We were asked recently what impact the AML/CFT laws have on regular audit work and whether we would be adding content to cover this.
- Is the auditor exposed to extra risk and is there a need to update engagement letters to specifically address an obligation to report transactions found that could trigger a need to report any suspicious activity?
- How does your audit work impact your firm risk assessment and AML compliance programme?
- Is there a new NOCLAR risk in term of AML - especially if auditing an entity that is subject to AML/CFT regulations, even though the auditor is not necessarily carrying out an AML audit on the entity. Should engagement letters be updated to include this?
The DIA Guidelines for accountants (p17) say:
- "In general, financial auditing and other assurance services are not captured by the AML/CFT Act, so you will not be required to apply your compliance programme to clients who are only requesting these kinds of services."
- "You may be requested to provide AML/CFT auditing services to businesses which, by virtue of their being either a financial institution or a DNFBP, are required to comply with the AML/CFT Act. Similarly, this activity is not captured by the AML/CFT Act and you will not have to apply your compliance programme to it."
- "If, however, in the course of your (financial or AML/ CFT) auditing or other assurance procedures you have reasonable grounds to suspect that an activity is relevant to the potential investigation or prosecution of any person for a money laundering or other offence, you should consider your obligations to report that activity to the FIU.”
So generally your audit work falls outside of your AML requirements, except where in your work you stumble across a suspicious activity of some sort. So what are the obligations mentioned above and should we be specifically mentioning them in our engagement letter?
I asked Zowie Pateman from CAANZ for her opinion on this. She said:
"This is with reference to section 43 of the Act (Auditors may report suspicious activities). Also see page 12 of the Suspicious Activity Reporting Guideline. It comes under the existing NOCLAR provisions in section 225 of the Code of Ethics. You will see that PES 1paragraph 225.6 refers to “money laundering, terrorist financing and proceeds of crime” as an example of laws and regs that the section addresses. I wouldn’t have thought it necessary to explicitly reference the AML/CFT Act in the engagement letter but no other applicable laws and regs."

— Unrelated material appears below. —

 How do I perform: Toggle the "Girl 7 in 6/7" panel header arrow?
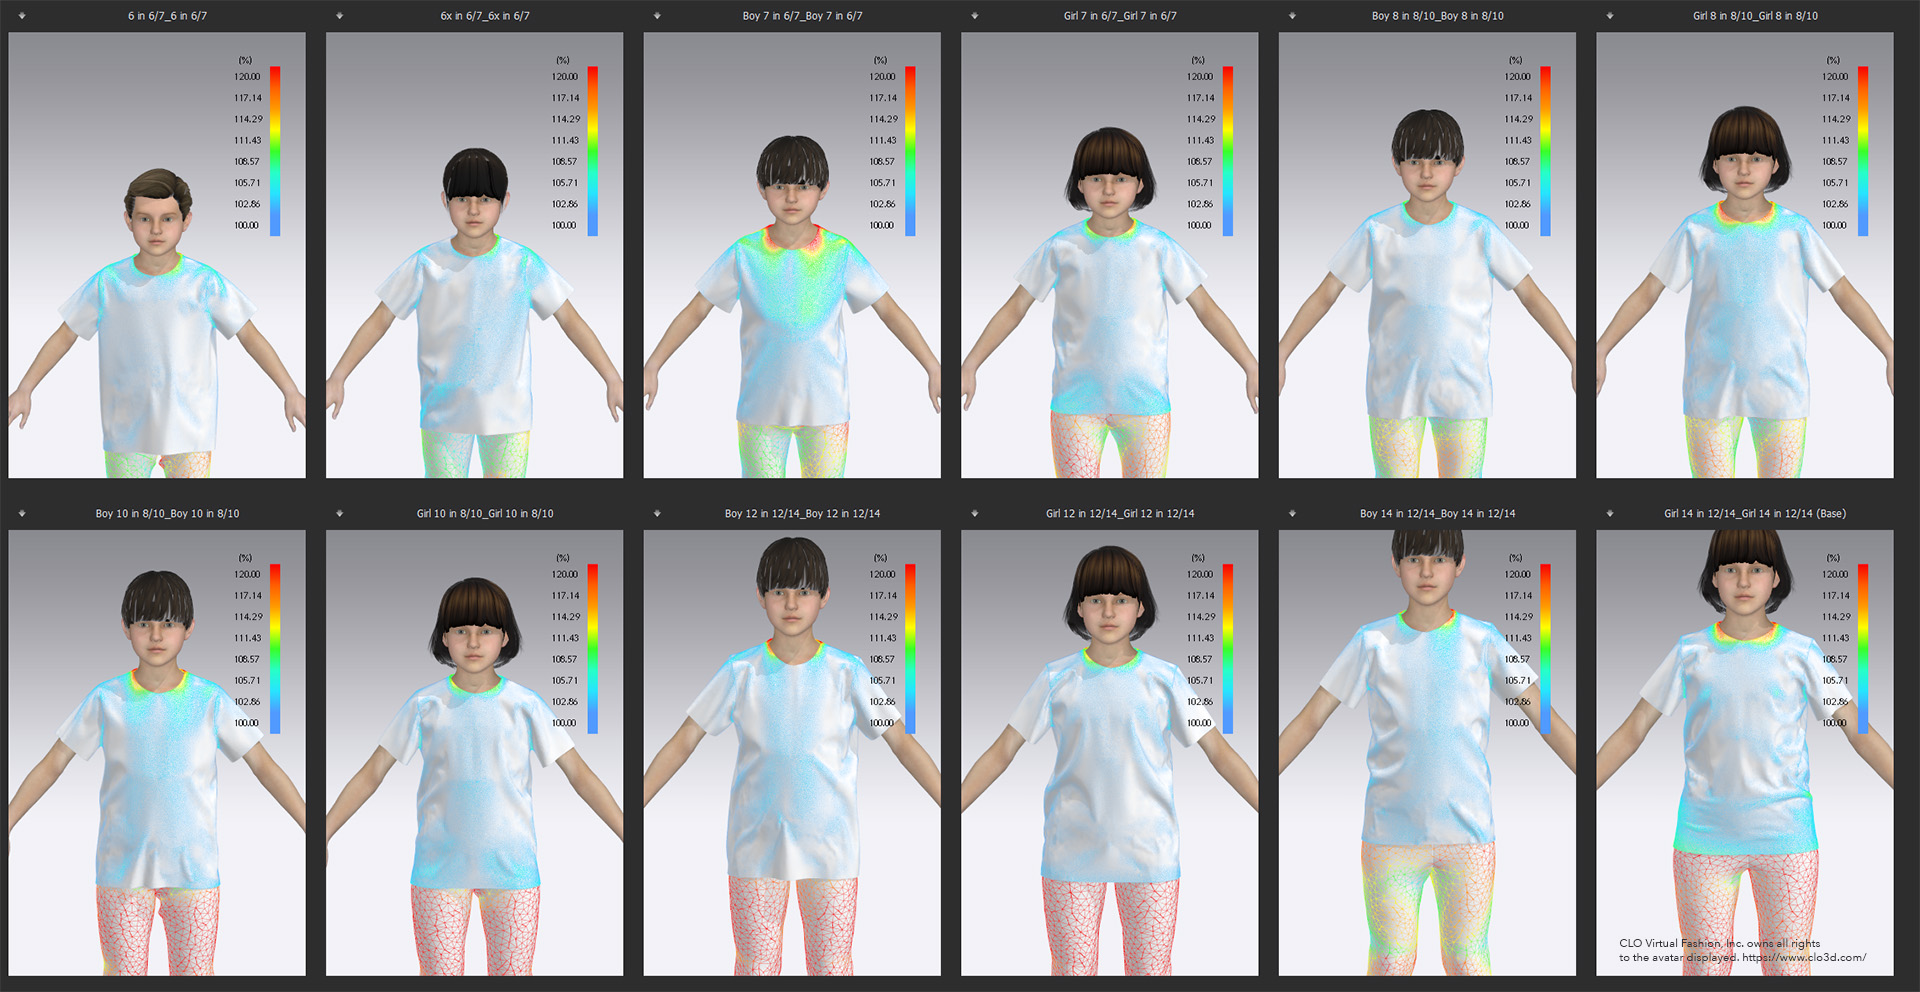pyautogui.click(x=973, y=15)
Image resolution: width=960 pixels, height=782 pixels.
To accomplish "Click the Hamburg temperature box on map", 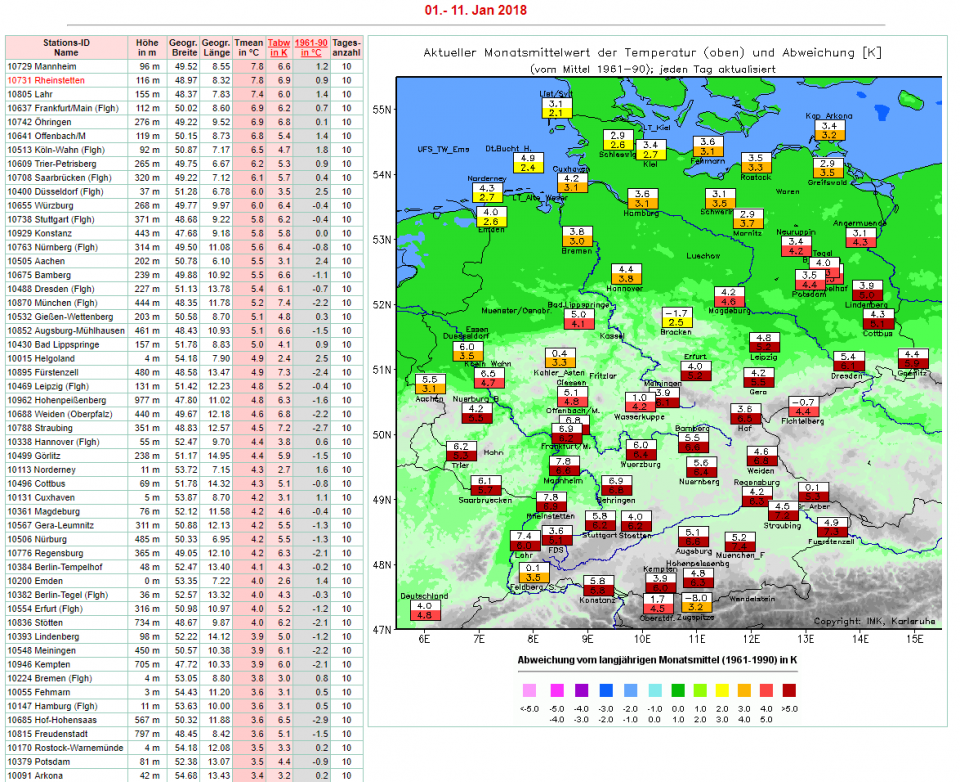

On this basis and in discussion with some other users we are taking the following position:
- We haven't amended the engagement letters within Audit Assistant as there is already provision in these that "we will comply with ethical requirements" - which covers the “money laundering, terrorist financing and proceeds of crime” issues mentioned above.
- The AML/CFT legislation does not compel the auditor to report - only that they "may report suspicious activities" - it is up to your judgement but I would suggest there is a general ethical responsibility to do so, and the legislation gives you permission to do so.
- To prompt auditors to consider these issues, we have added an extra section into the Laws and Regulations page in the "D" section asking whether the entity is subject to AML reporting and if so, have they had an AML audit and what were the results, and also prompting the auditor to be aware that if they do find unreported AML transactions that they should (may?) report them (even if not a reporting entity under the AML legislation).
Of course you may have a different take on this - please feel free to let us know.